The house is a typical raised wood subfloor with a crawl space. The subfloor is 3/4" T&G plywood subfloor panels at right angles to the floor joists 16" OC. Pretty standard wood subfloor. Now, over this, was glued down an engineered Bruce, Sykes or Anderson parquet floor of 12" squares. The parquet squares are 1/2" thick and comprised of 5 layers of cross ply oak. They are glued down directly to the old subfloor with what appears to be Bruce LP. They are not loose whatsoever except in a few spots near the edges/walls. This floor covers the entire house except the bathroom and a small kitchen. Any attempt at removal caused delamination of the parquet and the subfloor. The customer wanted ( actually had already purchased ) 4" solid 3/4"T&G white oak flooring. As I see it, options are:
1) return the flooring for floating floor. Customer would not hear it. Did NOT want a floating floor. 2) Attempt to remove parquet, damaging the existing subfloor in the process and necessitating subfloor repairs and/or replacement. Furthermore, the LP adhesive left large, hard glue ridges that would either need covering with more plywood or removal by sanding.
Now, let's think this through and try to think outside the box. When you came across a questionable subfloor, isn't it the case that sometimes you say it will need an additional layer of plywood. You know this is true. So, then many of you say, well, to be really thorough, it should be glued, as well as stapled/nailed/screwed. And the plywood recommended is usually 1/2" thick. Well, in this scenario, there is already "plywood" there, glued down. It simply needs stapling well. Now I realize this "plywood" does not have the same shear properties that larger pieces would have. But we're not using this "plywood" to add strength or rigidity to the subfloor. The existing subfloor is strong and rigid enough. If we remove this existing "plywood", we would simply be putting back more of the same but in larger pieces.
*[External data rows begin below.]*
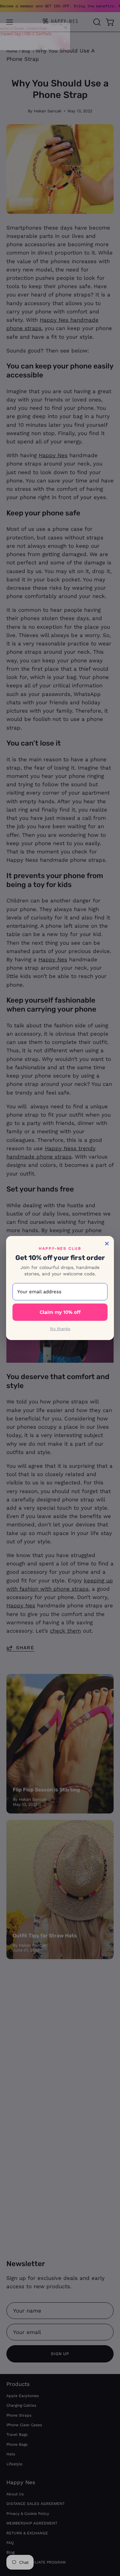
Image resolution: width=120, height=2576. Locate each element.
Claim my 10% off (60, 1312)
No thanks (60, 1328)
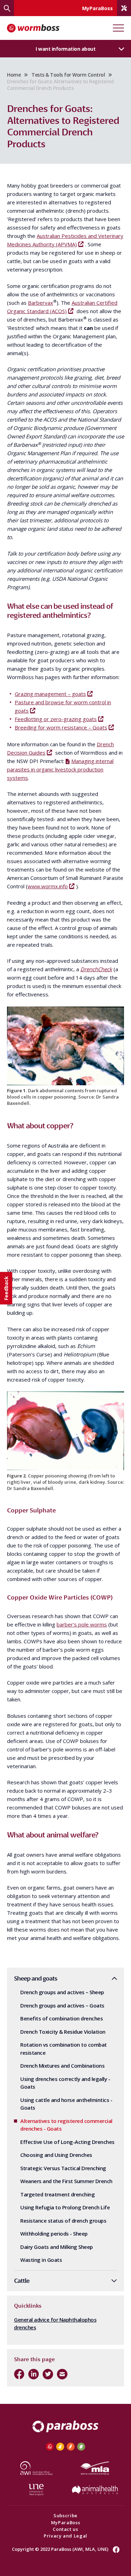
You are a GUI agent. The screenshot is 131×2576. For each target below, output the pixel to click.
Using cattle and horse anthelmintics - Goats (66, 2103)
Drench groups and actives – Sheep (62, 1992)
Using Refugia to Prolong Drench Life (65, 2207)
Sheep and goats (35, 1978)
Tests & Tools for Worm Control (68, 74)
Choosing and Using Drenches (56, 2154)
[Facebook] (19, 2374)
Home (14, 74)
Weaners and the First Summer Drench (66, 2181)
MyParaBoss (65, 2522)
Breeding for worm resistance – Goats (61, 727)
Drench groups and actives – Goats (62, 2005)
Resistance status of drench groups (63, 2220)
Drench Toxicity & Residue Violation (63, 2031)
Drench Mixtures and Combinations (62, 2065)
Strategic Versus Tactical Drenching (63, 2168)
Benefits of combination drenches (61, 2018)
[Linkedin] (33, 2374)
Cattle (21, 2280)
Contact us (65, 2529)
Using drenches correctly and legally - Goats (65, 2082)
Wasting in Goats (41, 2259)
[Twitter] (48, 2374)
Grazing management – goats (50, 693)
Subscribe (65, 2515)
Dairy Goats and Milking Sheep (56, 2246)
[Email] (62, 2374)
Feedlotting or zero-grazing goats (56, 718)
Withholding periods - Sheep (54, 2233)
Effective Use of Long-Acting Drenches (67, 2141)
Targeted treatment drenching (57, 2194)
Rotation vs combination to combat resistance (63, 2048)
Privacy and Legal (65, 2536)
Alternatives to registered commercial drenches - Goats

So, to save time, money, labor and materials this young couple did not have, I decided to staple every parquet square down to the existing wood subfloor using 16 gauge staples with a 1.25" leg and 7/16" crown ( a common construction staple size ). Staples were placed every 4" around the perimeter of each 12" parquet block and in a 4" grid pattern in the field. This further secured them to the subfloor. The entire floor was checked for flat and any high spots were sanded down. The substrate was flat. Over this was installed the basic 15 lb. asphalt saturated felt. And BTW, the crawl space was checked for moisture and is was bone dry. This was verified with a pin style moisture meter, as was the subfloor, the plywood parquet and the new white oak flooring. There were no drainage issues as the lot drained nicely, no evidence of flooding ever and all downspouts were hooked up to drain lines.
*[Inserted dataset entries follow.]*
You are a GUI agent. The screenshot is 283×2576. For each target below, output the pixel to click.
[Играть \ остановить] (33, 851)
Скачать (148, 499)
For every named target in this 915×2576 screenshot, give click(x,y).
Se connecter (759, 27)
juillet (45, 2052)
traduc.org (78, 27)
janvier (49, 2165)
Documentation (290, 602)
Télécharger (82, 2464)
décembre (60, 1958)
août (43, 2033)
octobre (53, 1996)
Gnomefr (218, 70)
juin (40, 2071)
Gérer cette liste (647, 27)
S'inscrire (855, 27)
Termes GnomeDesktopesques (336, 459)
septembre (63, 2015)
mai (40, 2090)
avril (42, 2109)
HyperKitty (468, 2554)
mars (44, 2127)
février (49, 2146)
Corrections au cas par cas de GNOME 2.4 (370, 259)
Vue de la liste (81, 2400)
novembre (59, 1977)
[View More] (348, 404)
So, given all this, are you saying that the parquet should have been removed instead? Or more plywood added, to play havoc with the appliances, doors, exterior thresholds, etc?
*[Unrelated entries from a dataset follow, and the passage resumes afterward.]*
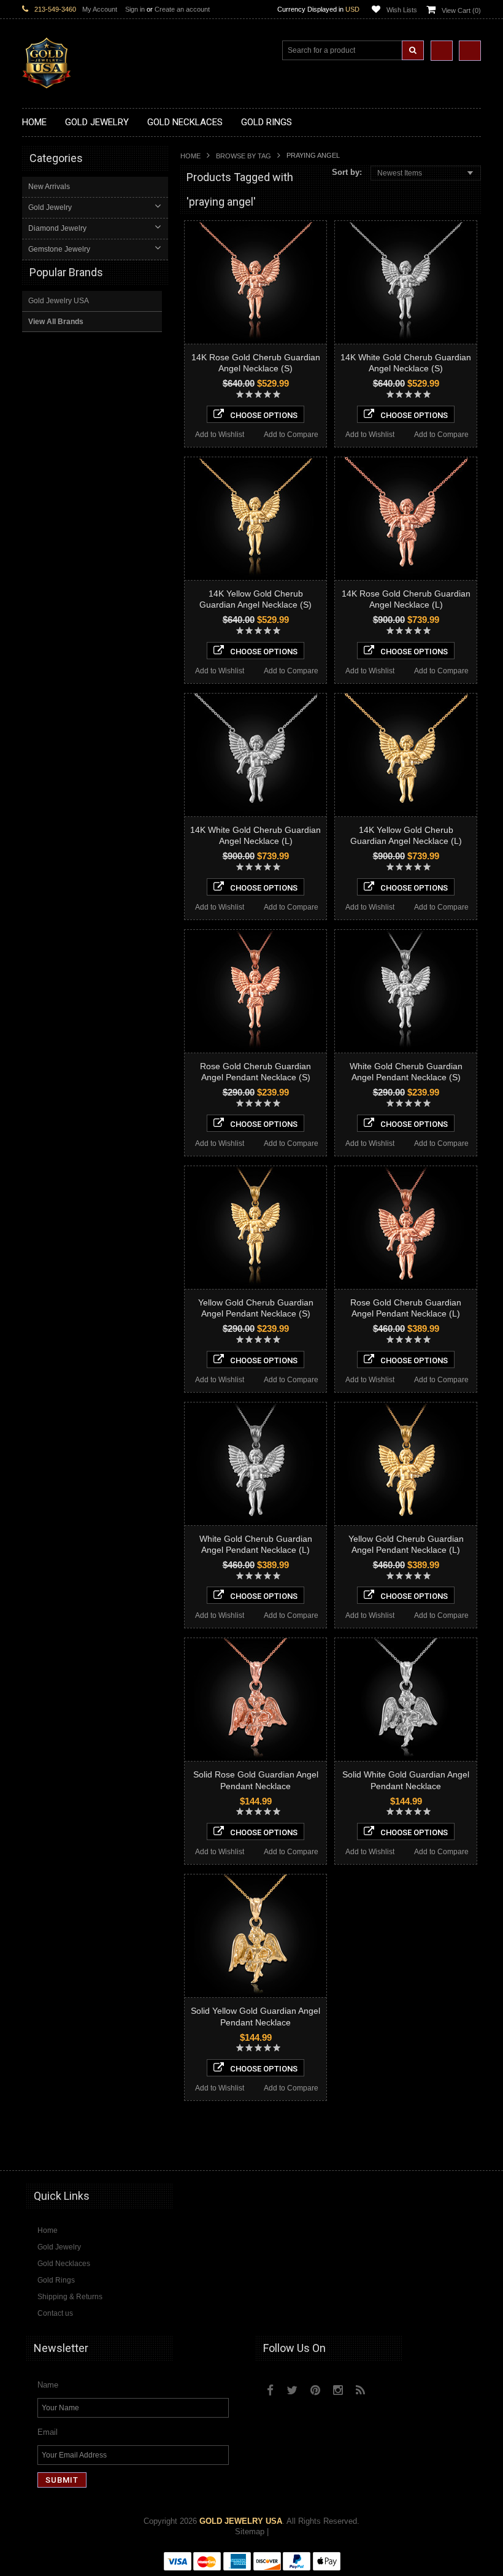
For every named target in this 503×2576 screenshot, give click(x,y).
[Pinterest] (315, 2390)
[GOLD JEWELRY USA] (46, 81)
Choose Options (264, 415)
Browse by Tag (243, 156)
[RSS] (360, 2390)
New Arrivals (49, 186)
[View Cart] (470, 51)
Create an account (182, 9)
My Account (99, 9)
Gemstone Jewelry (59, 249)
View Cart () (461, 10)
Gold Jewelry (50, 207)
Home (190, 156)
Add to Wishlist (219, 434)
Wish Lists (401, 10)
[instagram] (387, 2387)
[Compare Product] (442, 51)
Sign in (135, 9)
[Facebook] (270, 2390)
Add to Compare (291, 434)
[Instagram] (338, 2390)
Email (47, 2432)
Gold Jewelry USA (58, 300)
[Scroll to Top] (465, 2149)
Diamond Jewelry (57, 228)
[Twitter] (292, 2390)
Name (47, 2384)
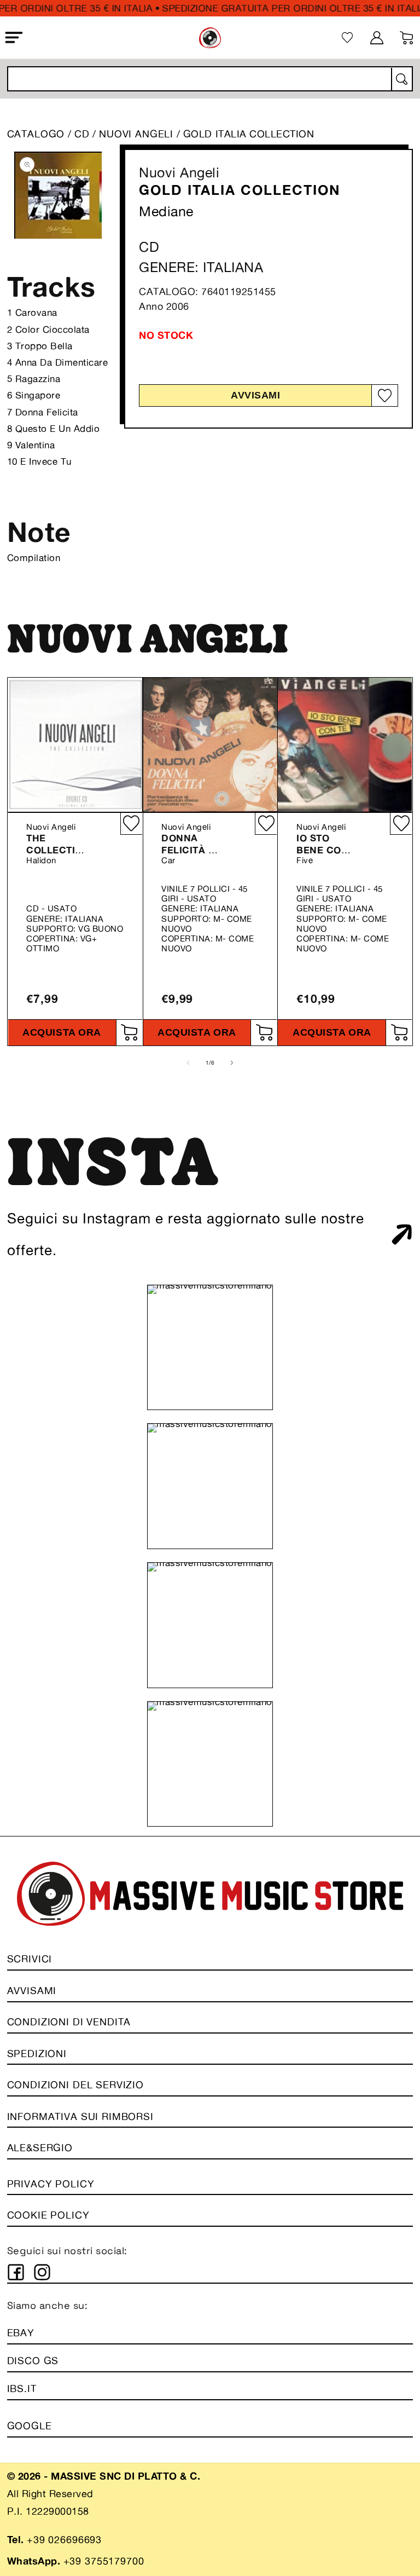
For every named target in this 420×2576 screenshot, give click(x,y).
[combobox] (210, 78)
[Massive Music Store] (210, 37)
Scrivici (29, 1959)
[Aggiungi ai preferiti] (384, 396)
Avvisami (255, 395)
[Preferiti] (347, 37)
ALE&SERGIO (40, 2147)
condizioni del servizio (75, 2084)
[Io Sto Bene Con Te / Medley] (345, 745)
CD (82, 134)
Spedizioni (37, 2053)
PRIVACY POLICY (51, 2184)
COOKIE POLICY (48, 2215)
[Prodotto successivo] (232, 1062)
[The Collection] (75, 745)
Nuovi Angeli (179, 172)
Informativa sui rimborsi (80, 2116)
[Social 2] (42, 2272)
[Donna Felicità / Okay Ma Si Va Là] (210, 745)
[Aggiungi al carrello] (129, 1033)
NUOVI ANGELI (138, 134)
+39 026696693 (64, 2539)
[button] (14, 38)
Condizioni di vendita (69, 2021)
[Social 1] (16, 2272)
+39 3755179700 (103, 2561)
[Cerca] (401, 79)
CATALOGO (36, 134)
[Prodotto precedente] (188, 1062)
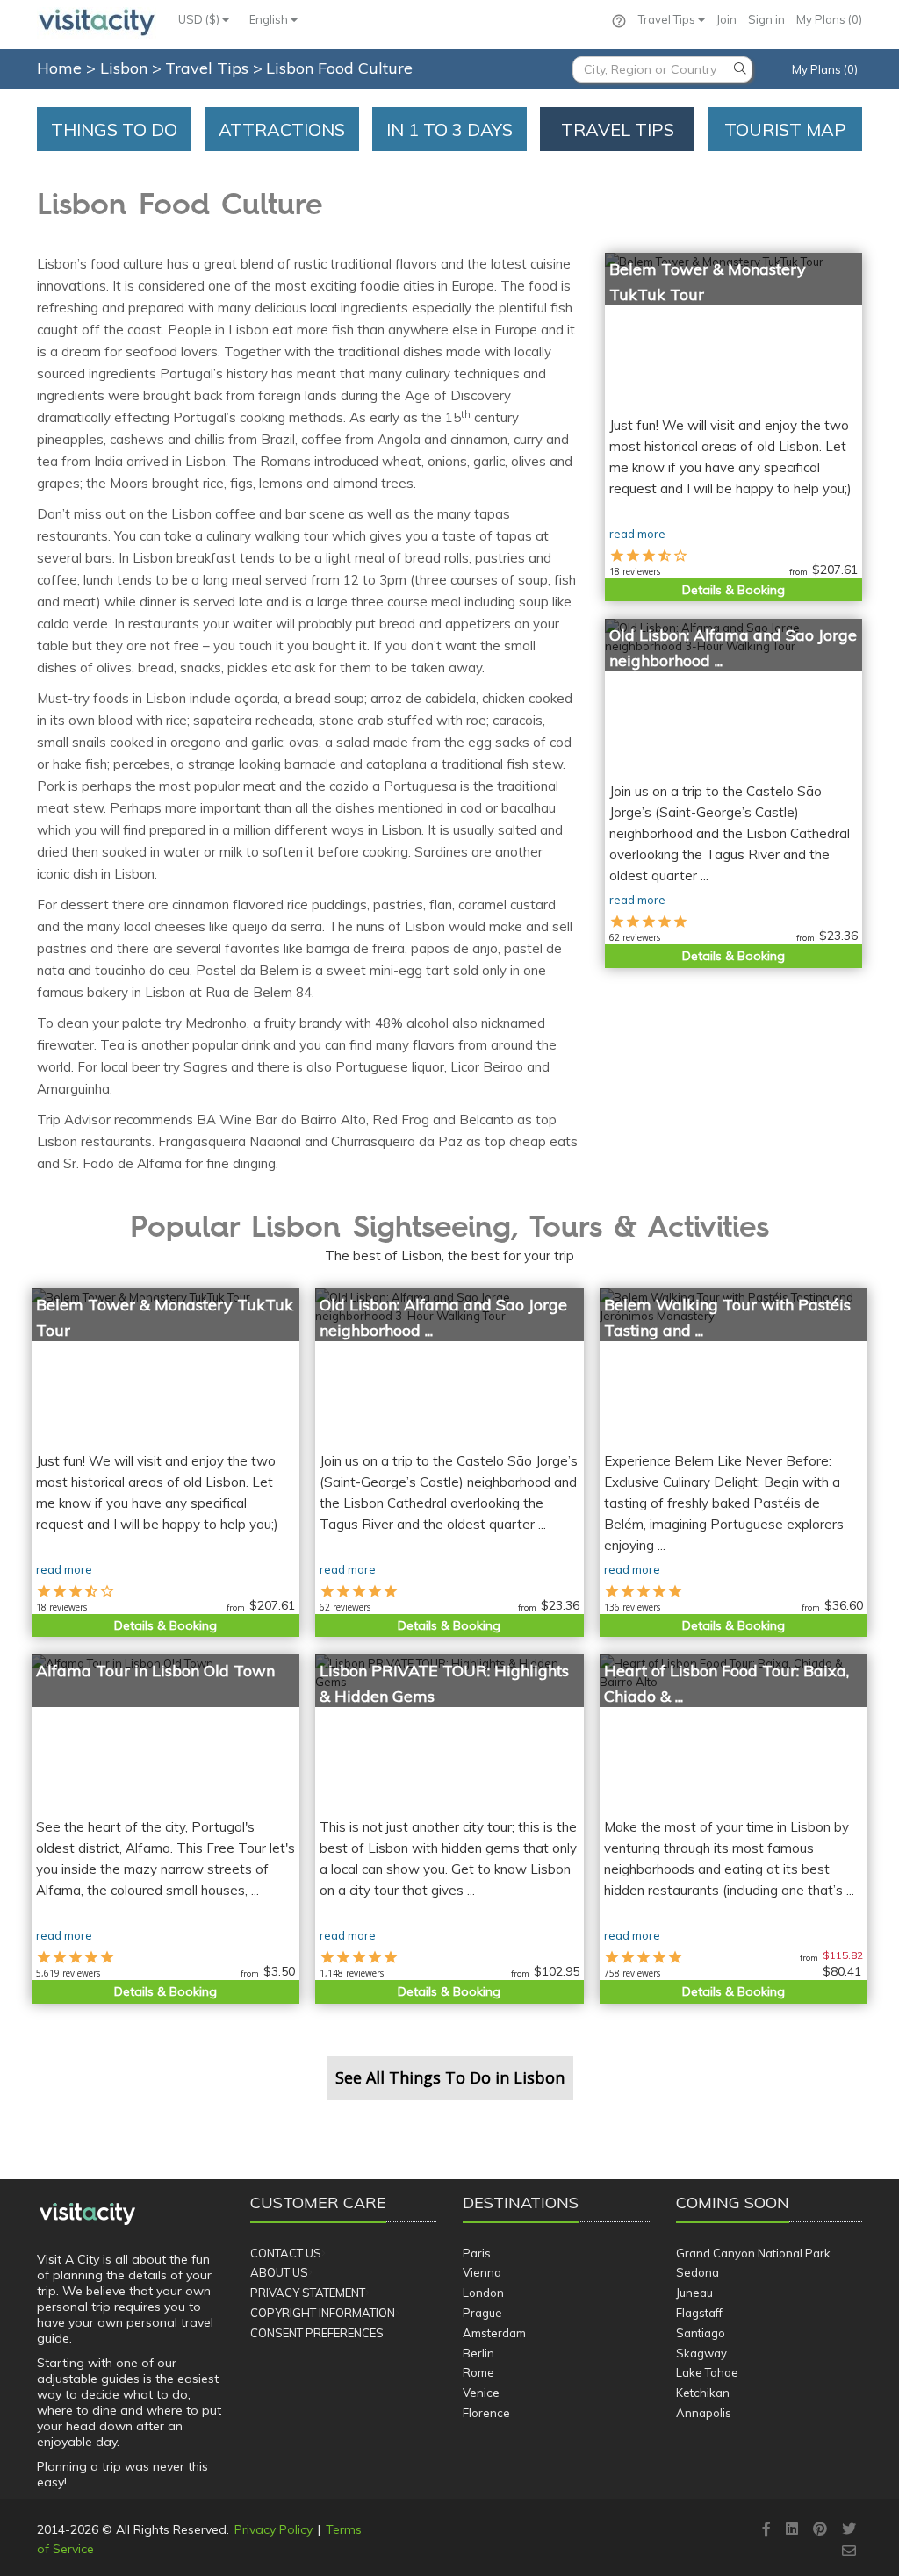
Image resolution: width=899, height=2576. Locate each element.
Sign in (766, 19)
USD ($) (200, 19)
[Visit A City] (87, 2213)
Personally, I think my solution made sense in this case. Sure, I could have "walked", or insisted it be done another way, loosing the job in the process. It has been three years and the floor has performed normally, as I have been in contact with the customers about doing more work. Sometimes, I think we need to come up with creative solutions for our customers that we feel confident about. What say you all?